**Task item**
Copy, from the entries below, each line in which the string "pixels" appears.

(Saved entries)
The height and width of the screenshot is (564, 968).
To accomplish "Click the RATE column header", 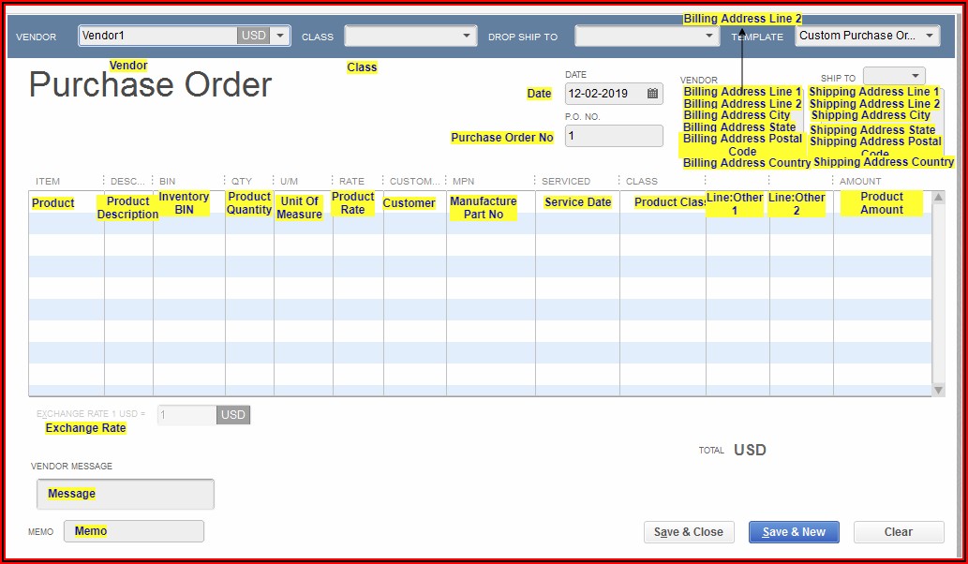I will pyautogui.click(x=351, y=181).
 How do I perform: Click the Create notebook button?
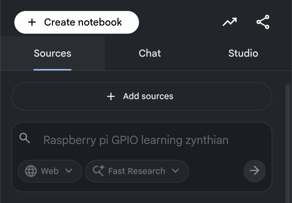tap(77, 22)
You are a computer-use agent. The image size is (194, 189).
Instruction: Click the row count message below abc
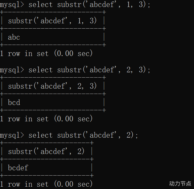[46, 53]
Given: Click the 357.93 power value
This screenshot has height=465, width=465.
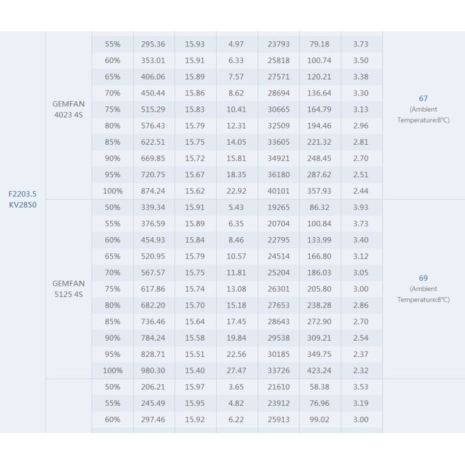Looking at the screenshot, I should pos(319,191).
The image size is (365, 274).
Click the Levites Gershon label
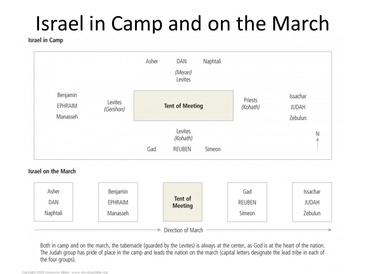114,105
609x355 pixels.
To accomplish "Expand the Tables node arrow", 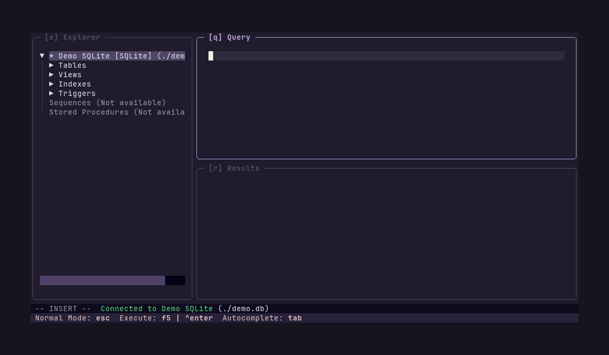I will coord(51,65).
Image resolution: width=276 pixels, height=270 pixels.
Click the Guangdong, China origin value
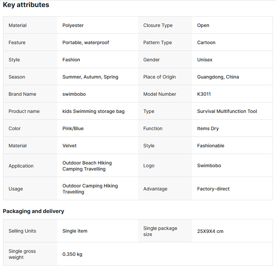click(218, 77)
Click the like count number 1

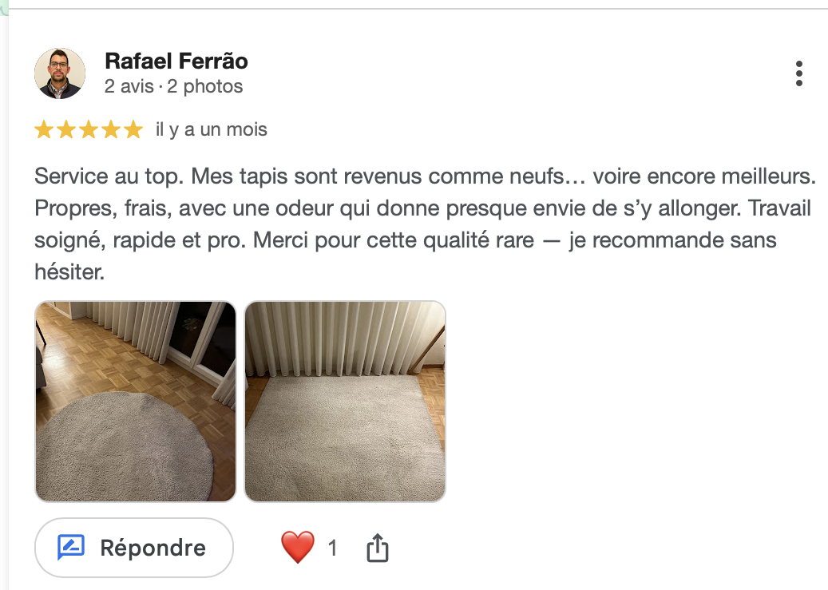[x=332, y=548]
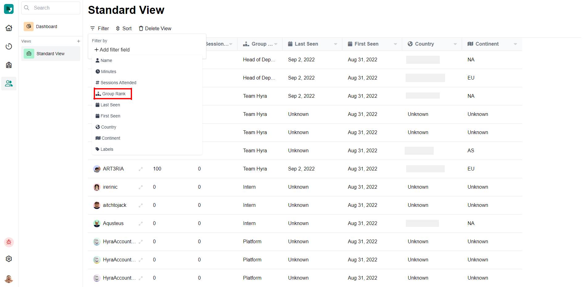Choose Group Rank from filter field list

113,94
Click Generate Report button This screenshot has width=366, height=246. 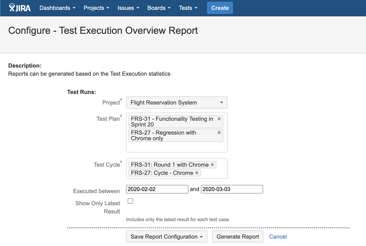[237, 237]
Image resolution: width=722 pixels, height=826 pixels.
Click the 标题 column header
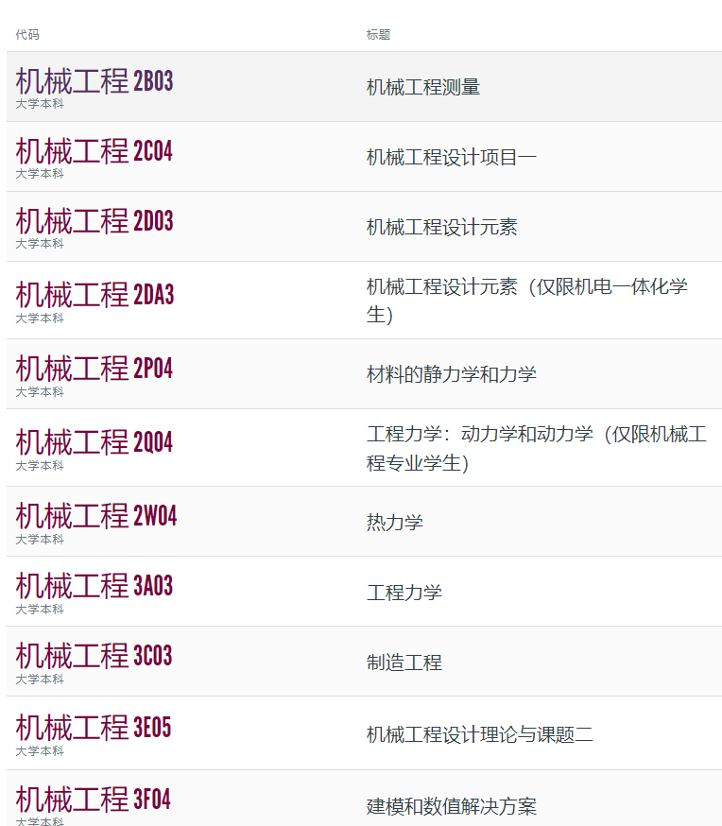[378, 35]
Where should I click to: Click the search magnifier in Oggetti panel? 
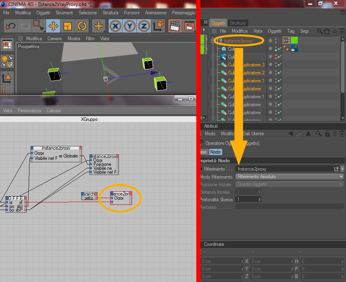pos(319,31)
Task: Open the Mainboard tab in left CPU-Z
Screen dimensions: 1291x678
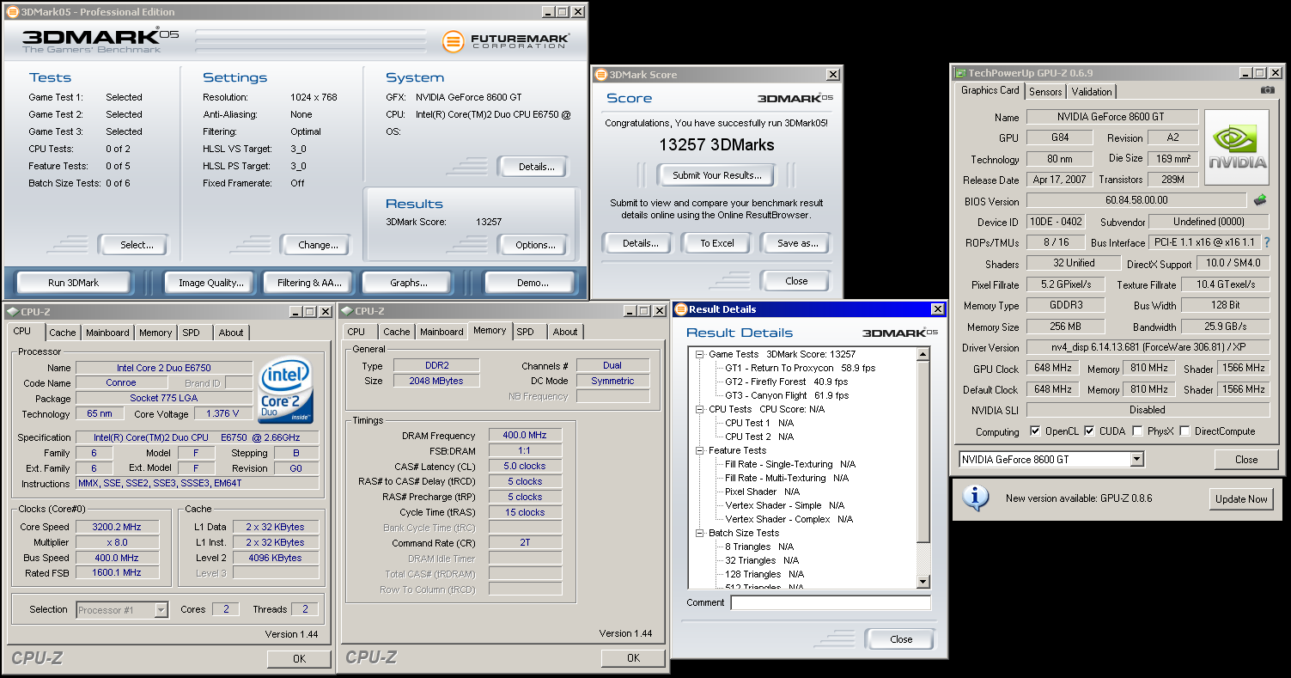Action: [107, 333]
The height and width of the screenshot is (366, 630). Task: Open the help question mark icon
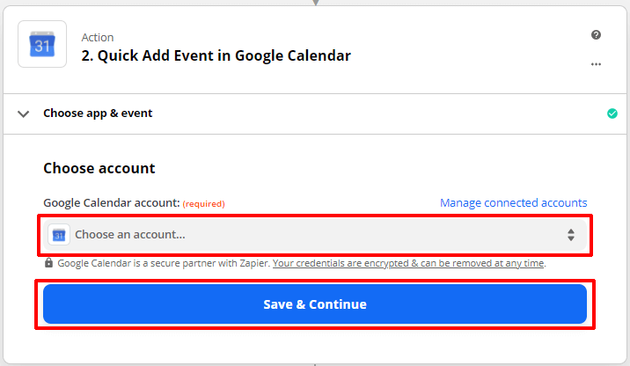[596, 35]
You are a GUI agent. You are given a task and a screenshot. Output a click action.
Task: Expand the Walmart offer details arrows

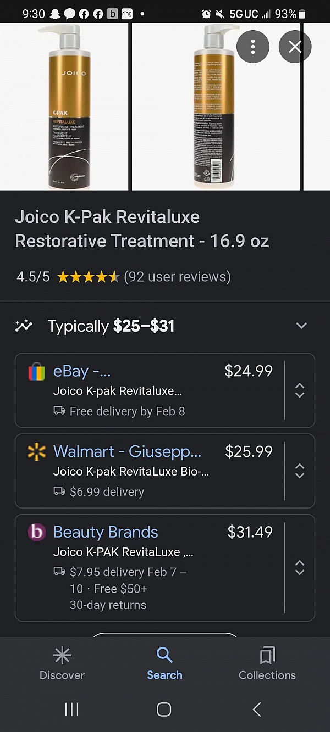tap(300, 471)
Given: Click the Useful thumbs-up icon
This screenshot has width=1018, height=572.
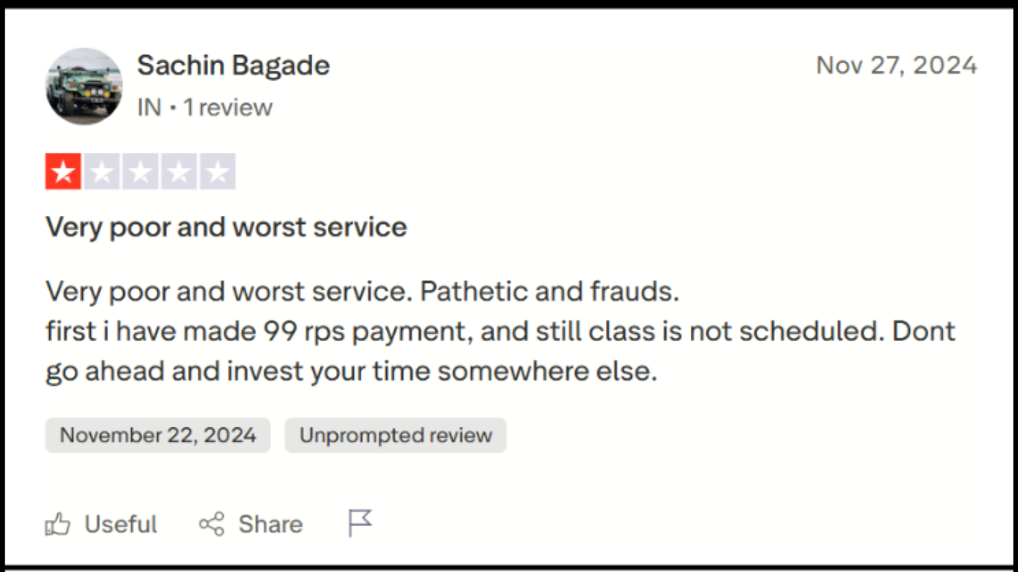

**Written answer**
609x355 pixels.
Image resolution: width=276 pixels, height=270 pixels.
Image resolution: width=722 pixels, height=826 pixels.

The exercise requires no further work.